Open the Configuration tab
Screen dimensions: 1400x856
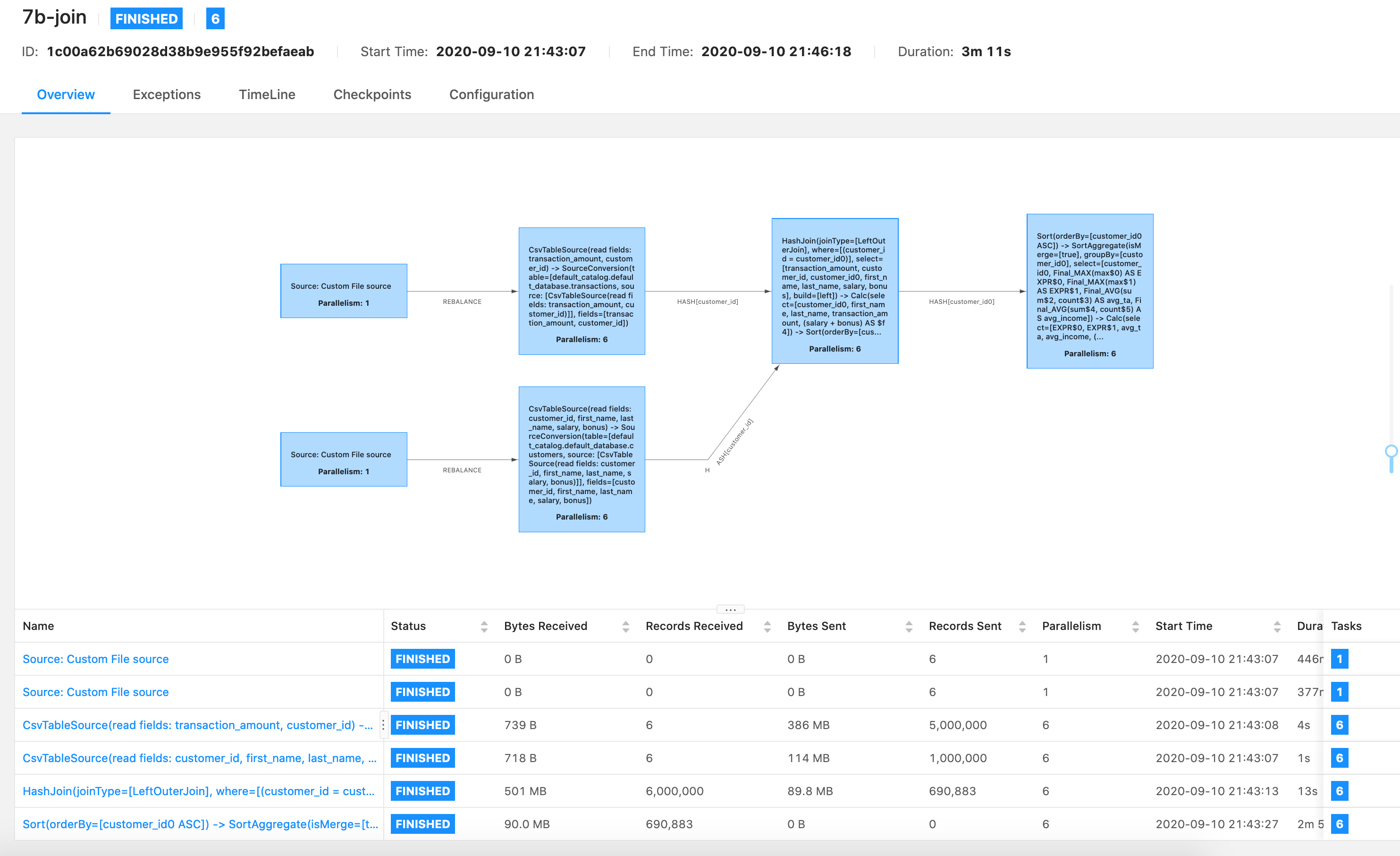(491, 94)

* * *

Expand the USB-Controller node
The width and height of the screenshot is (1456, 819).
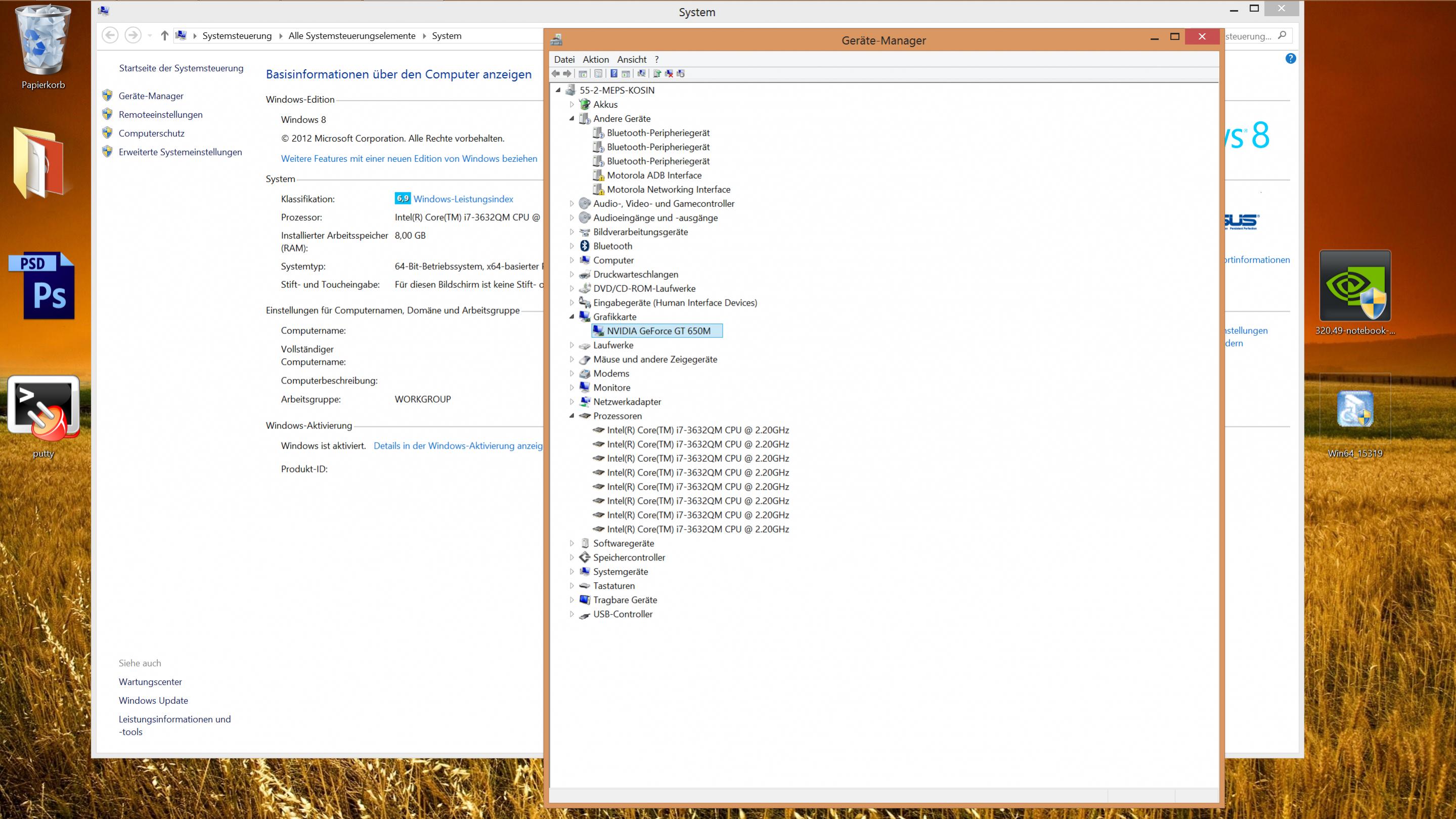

Your task: From the entries above, extract only the lines running from the one containing "Expand the USB-Controller node" through the one containing "The width and", inclusive.

Response below:
Expand the USB-Controller node
The width and height of the screenshot is (1456, 819).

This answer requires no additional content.